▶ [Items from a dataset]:
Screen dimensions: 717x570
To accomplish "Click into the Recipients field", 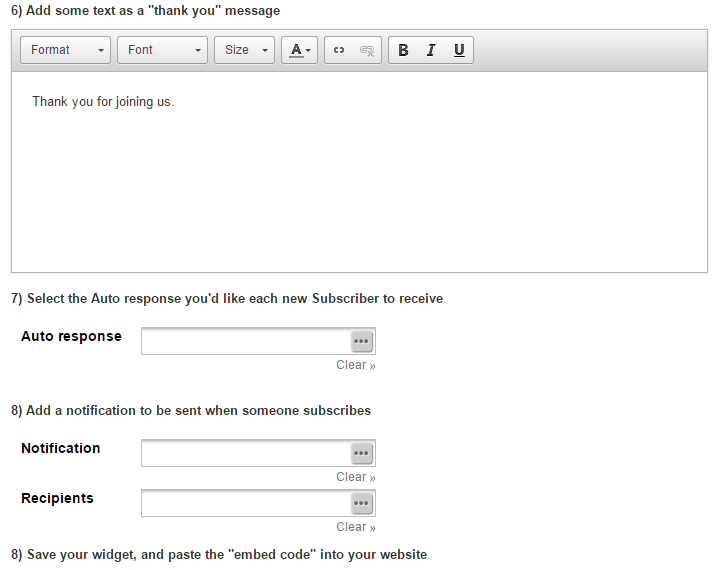I will pos(245,503).
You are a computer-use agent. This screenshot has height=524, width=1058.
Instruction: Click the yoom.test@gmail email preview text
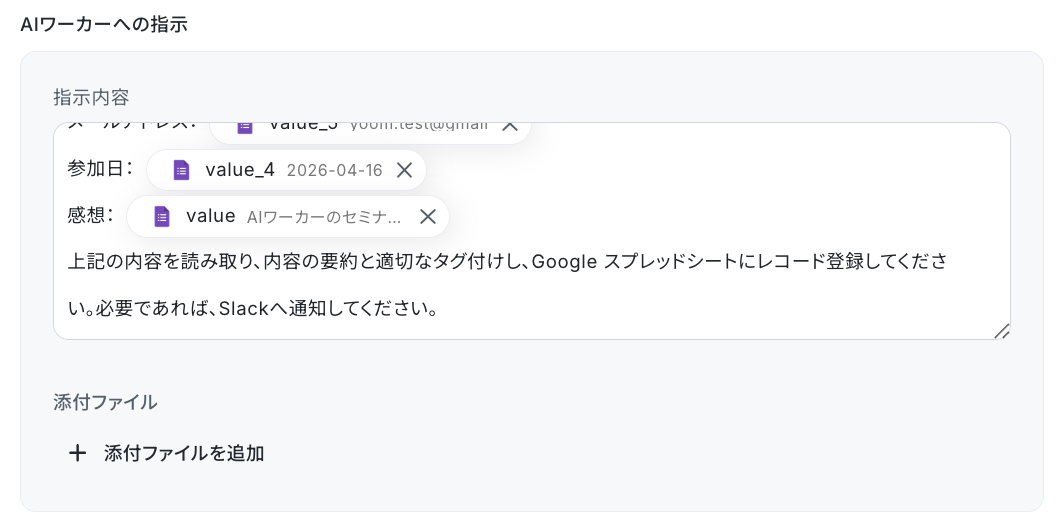click(x=419, y=125)
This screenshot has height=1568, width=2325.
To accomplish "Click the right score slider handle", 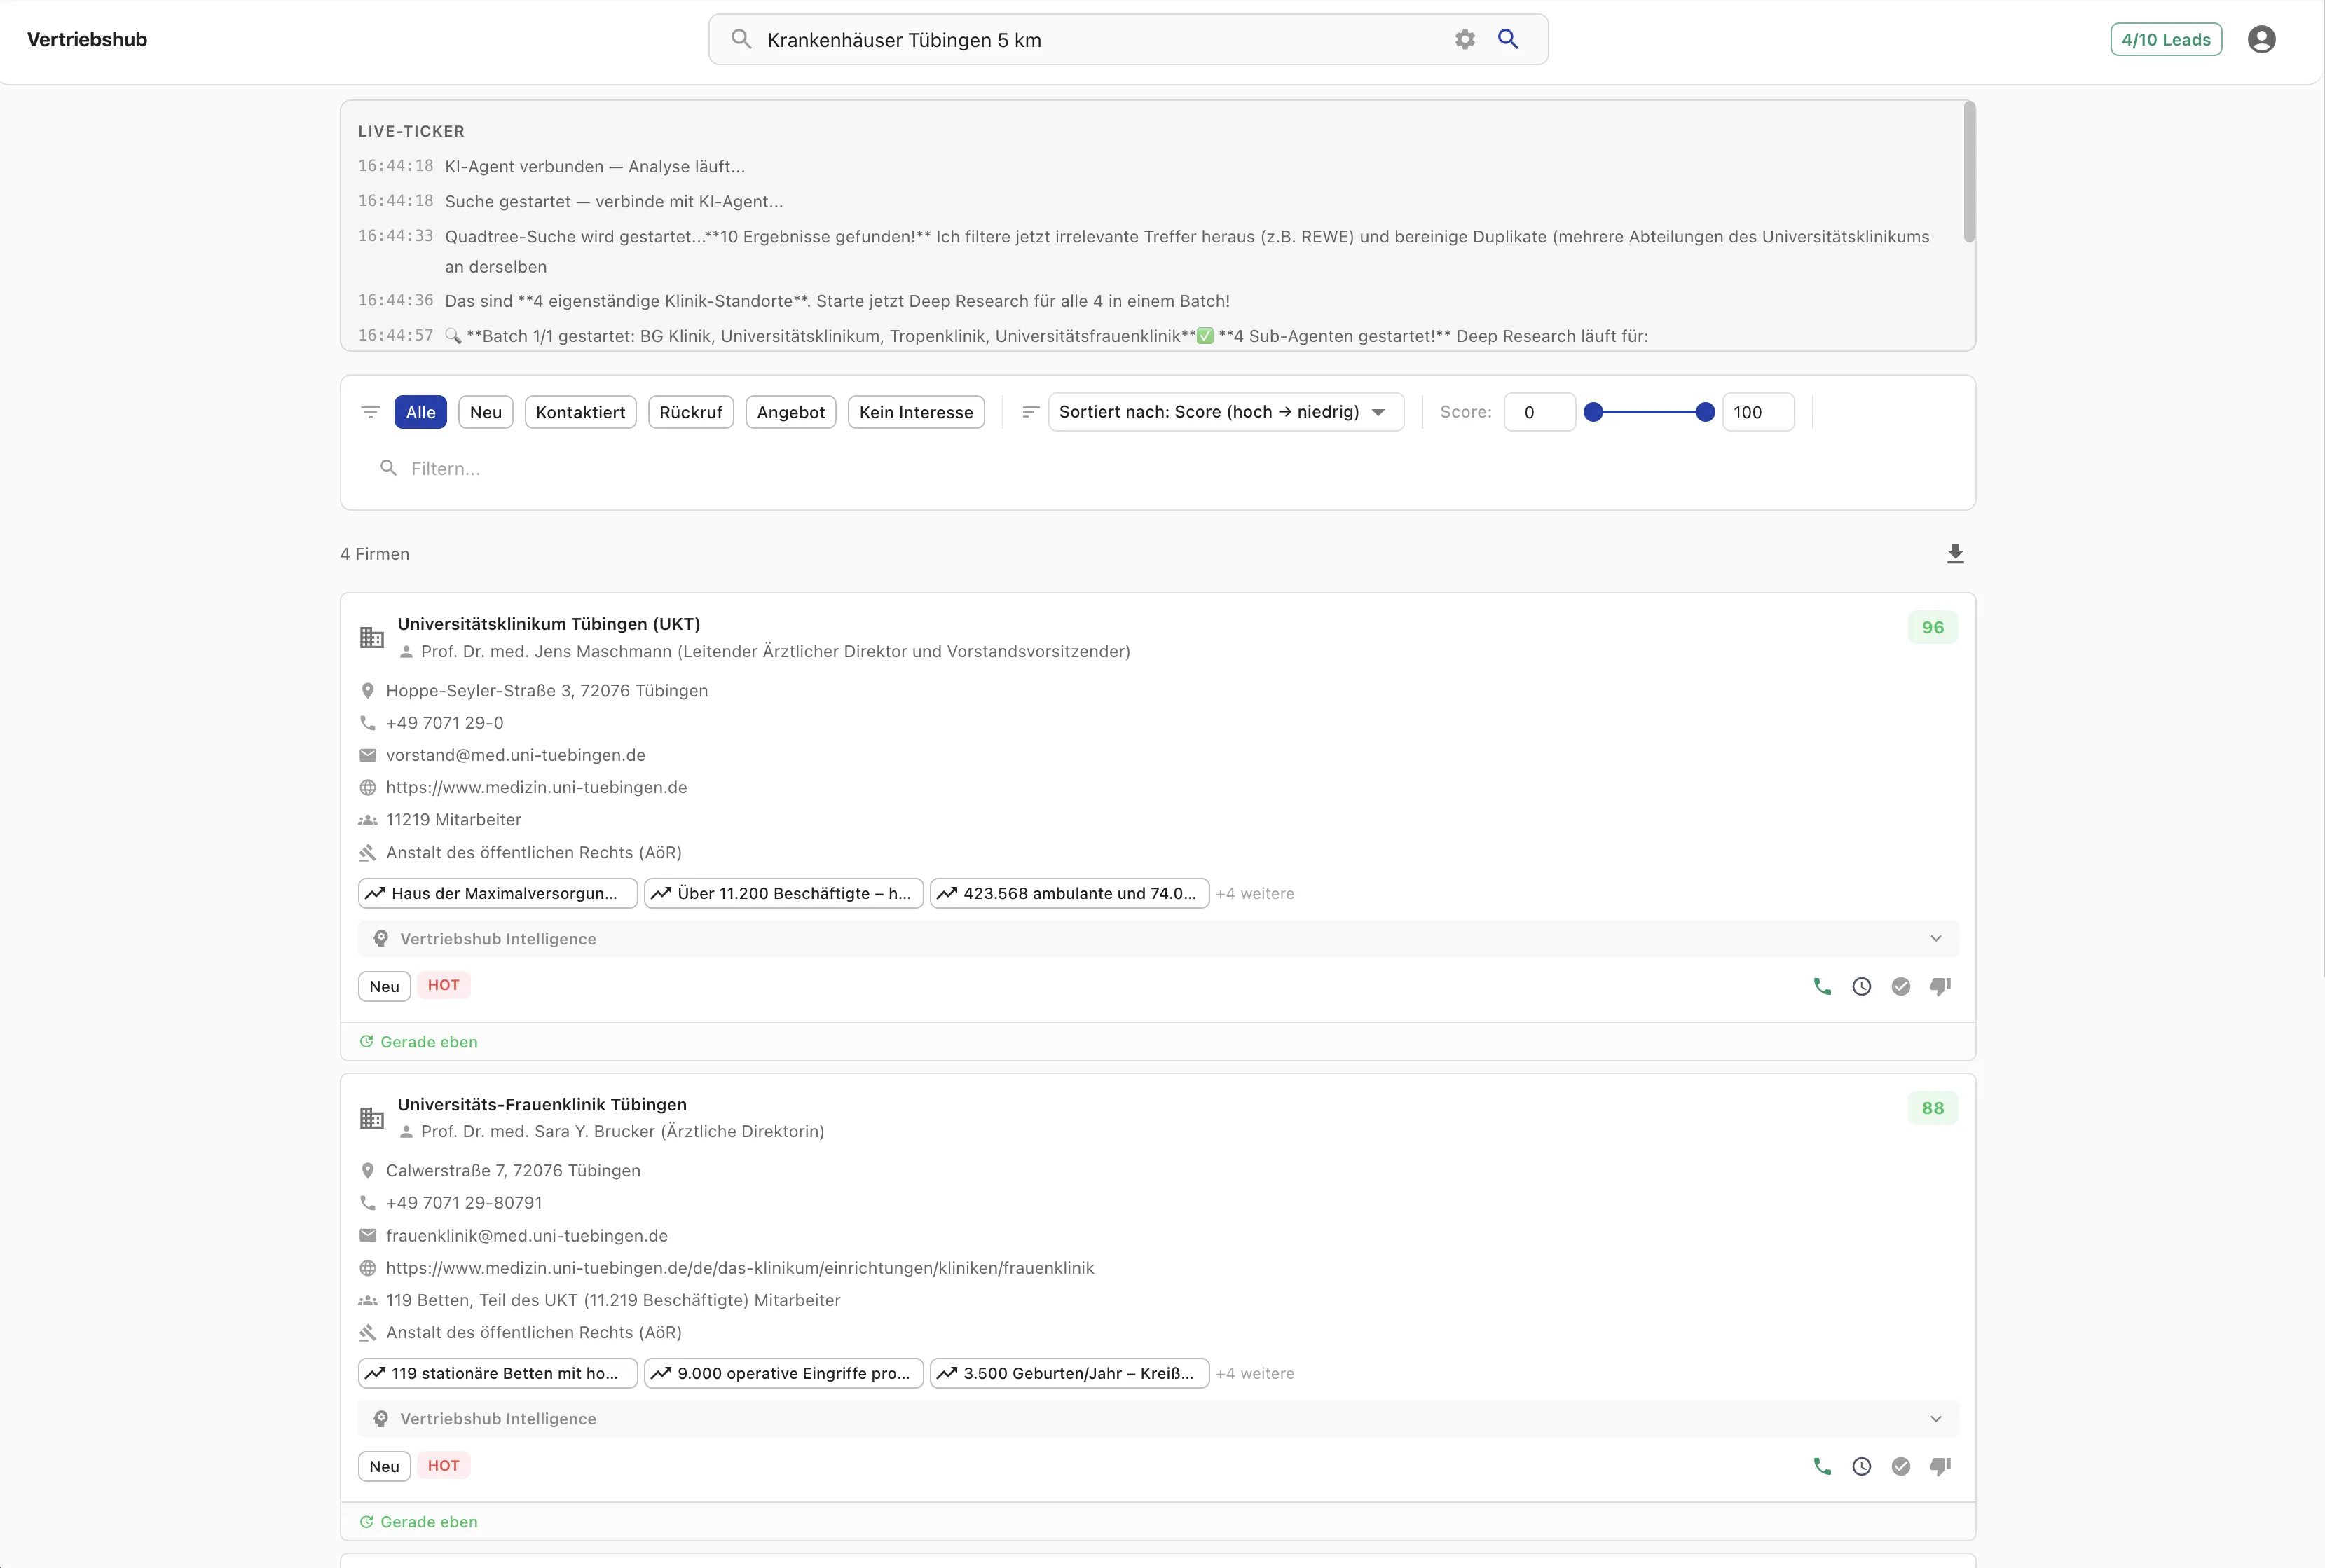I will (x=1705, y=412).
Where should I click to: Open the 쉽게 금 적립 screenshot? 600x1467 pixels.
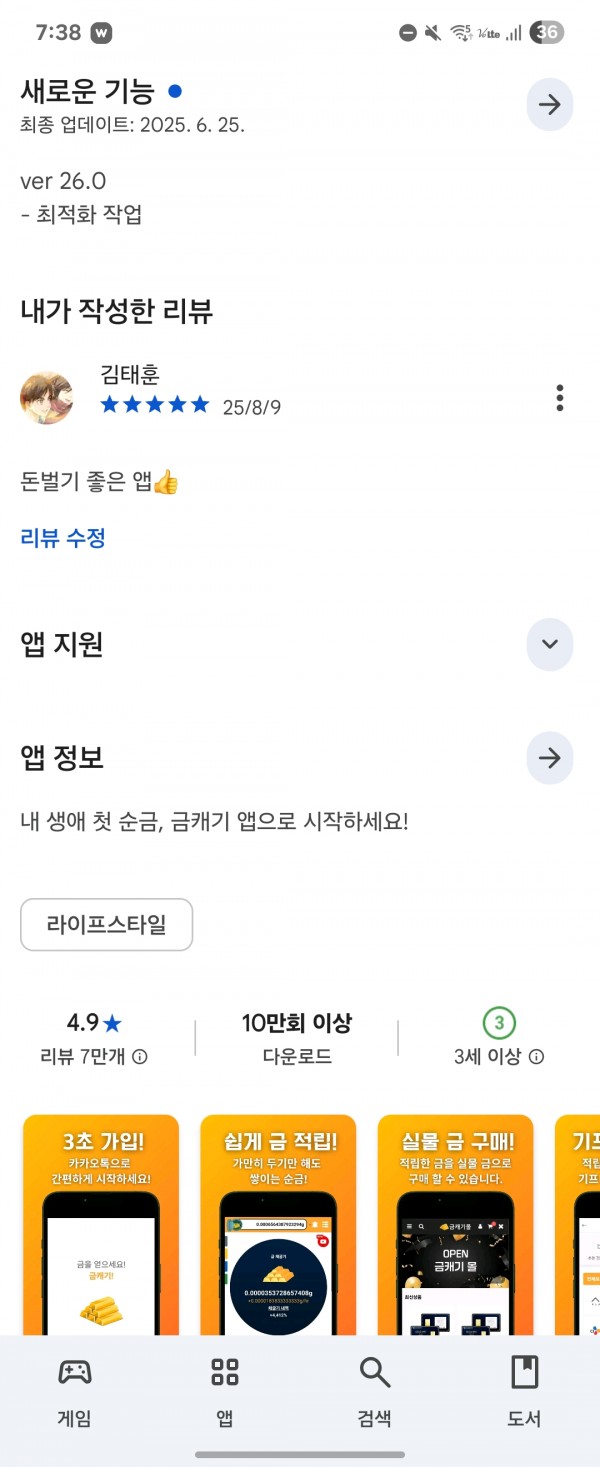tap(278, 1225)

▶ [WHAT IS REQUIRED]: Echo the lines above word for word, starting at the line that contains "Where should I" and ending at the last line. Omit the pictures.

▶ [FULL SOLUTION]:
Where should I click to: Open the 쉽게 금 적립 screenshot? 600x1467 pixels.
tap(278, 1225)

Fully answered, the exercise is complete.